No one will know for certain how the state legislature will address the succession issue until they return from recess after Labor Day, but this is certainly one ray of light for advocates of health care reform on an otherwise dark day.

Kennedy Funeral: "Wellstone Memorial on Steroids"?

| Wed Aug. 26, 2009 10:56 AM EDT

There's been a lot of speculation that the death of Teddy Kennedy will somehow make passing health care reform easier by pulling at Republican senators' heartstrings. This is wishful thinking, and it's not going to happen.

The crucial example in this case is the death of progressive giant Paul Wellstone just before the 2002 election. Wellstone's memorial service was a sort of rally, a tribute to the life he led and the causes he so passionately supported. It was liberal and political. It was, presumably, as he would have wanted. But Republicans slammed the memorial, criticizing its "politicization." (One of the speakers who "politicized" the event was Wellstone's son, Mark.)

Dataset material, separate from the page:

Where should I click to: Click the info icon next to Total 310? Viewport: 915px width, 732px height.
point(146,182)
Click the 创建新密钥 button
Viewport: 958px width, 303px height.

Conservatives are already starting to warn that Kennedy's funeral will be a "Wellstone memorial on steroids," as Instapundit wrote. Al Franken, who now holds Wellstone's senate seat, wrote a chapter in his book Lies and the Lying Liars Who Tell Them about the memorial. In a piece about similar dynamics surrounding Coretta Scott King's funeral in 2006, Franken explained:

The chapter was mainly about how cynically Republicans used the memorial politically as they complained that the Democrats had used it politically. And how the mainstream media, many of whom had neither attended the memorial nor seen it on TV, bought into the Republican spin.

Mainly, there was a lot of lying. Rush Limbaugh claimed that the audience was "planted," when, in fact, Twin Cities' radio and TV had to tell people to stay away because Williams Arena was jammed to capacity three hours before the Memorial was scheduled to begin. Thousands were crowded into an overflow gym to watch on a screen and thousands watched outside on a cold, late October night.

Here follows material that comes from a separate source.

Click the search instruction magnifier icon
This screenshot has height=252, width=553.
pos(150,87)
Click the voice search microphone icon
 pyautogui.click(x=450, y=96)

A pained Limbaugh asked his audience the day after the memorial: "Where was the grief? Where were the tears? Where was the memorial service? There wasn't any of this!"

This was a lie. I was there. Along with everyone else, I cried, I laughed, I cheered. It was, to my mind, a beautiful four-hour memorial.

[...]

It was the Republicans that tried to cheapen Paul Wellstone's life by dishonoring his death. It was the right-wing media, not the friends and family who spoke at the memorial or the people who came to it, that seized an opportunity to use a tragedy for political gain.

Now Ted Kennedy isn't even buried and you can see the same narrative reemerging. I wrote below that Kennedy's funeral will be an important moment in the history of the Democratic party and the nation. It's true. Democrats, especially the president, are going to face a choice on that day. Will they confine their eulogies and their speeches to talking about Teddy's life? Or will they talk about what Teddy lived for: Democratic politics, liberal policies, and making people's lives better. If it's the latter, they better be ready. Because if President Obama goes out and says the obvious: that the best way to honor Ted Kennedy's life is to complete his quest for health care reform, you'll hear the inevitable holier-than-thou criticism from the right: "How dare you politicize something like this!" 

When it's politically convenient, the Norm Colemans and Rush Limbaughs of the world like to pretend they are the protectors of the legacies of the Ted Kennedys and Paul Wellstones and Coretta Scott Kings of the world. But Norm Coleman was no Paul Wellstone, and the people who will be telling you to "be respectful" and ignore Ted Kennedy's most closely-held beliefs and values are sure as heck no Ted Kennedys. Don't believe it for a minute.